* _Available data_
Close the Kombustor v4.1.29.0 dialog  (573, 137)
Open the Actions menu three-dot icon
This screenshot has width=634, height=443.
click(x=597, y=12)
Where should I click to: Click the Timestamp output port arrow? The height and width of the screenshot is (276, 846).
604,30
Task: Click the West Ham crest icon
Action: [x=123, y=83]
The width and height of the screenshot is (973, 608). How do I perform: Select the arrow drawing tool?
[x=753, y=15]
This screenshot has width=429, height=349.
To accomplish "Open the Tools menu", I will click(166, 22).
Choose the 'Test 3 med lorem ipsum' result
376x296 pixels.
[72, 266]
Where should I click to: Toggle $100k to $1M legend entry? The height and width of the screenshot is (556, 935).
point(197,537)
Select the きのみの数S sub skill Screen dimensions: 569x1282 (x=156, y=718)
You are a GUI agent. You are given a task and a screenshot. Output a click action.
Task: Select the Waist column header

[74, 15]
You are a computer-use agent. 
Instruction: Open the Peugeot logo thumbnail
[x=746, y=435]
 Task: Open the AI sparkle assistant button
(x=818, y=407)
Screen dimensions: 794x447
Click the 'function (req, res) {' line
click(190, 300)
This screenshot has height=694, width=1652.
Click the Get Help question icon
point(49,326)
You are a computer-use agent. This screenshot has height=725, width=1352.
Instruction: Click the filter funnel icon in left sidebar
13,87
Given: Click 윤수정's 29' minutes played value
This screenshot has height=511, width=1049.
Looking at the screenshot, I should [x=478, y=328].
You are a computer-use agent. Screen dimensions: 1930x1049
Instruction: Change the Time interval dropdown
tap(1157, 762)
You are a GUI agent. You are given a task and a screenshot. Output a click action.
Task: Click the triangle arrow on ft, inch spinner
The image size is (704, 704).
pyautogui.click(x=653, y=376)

* _Work item_
Your task is to find every line above containing the word "computer" and copy it.

* _Output_
You are a computer-use agent. 
You are a computer-use agent. This screenshot has height=725, width=1352.
You are a computer-use agent. Screen dimensions: 1930x1049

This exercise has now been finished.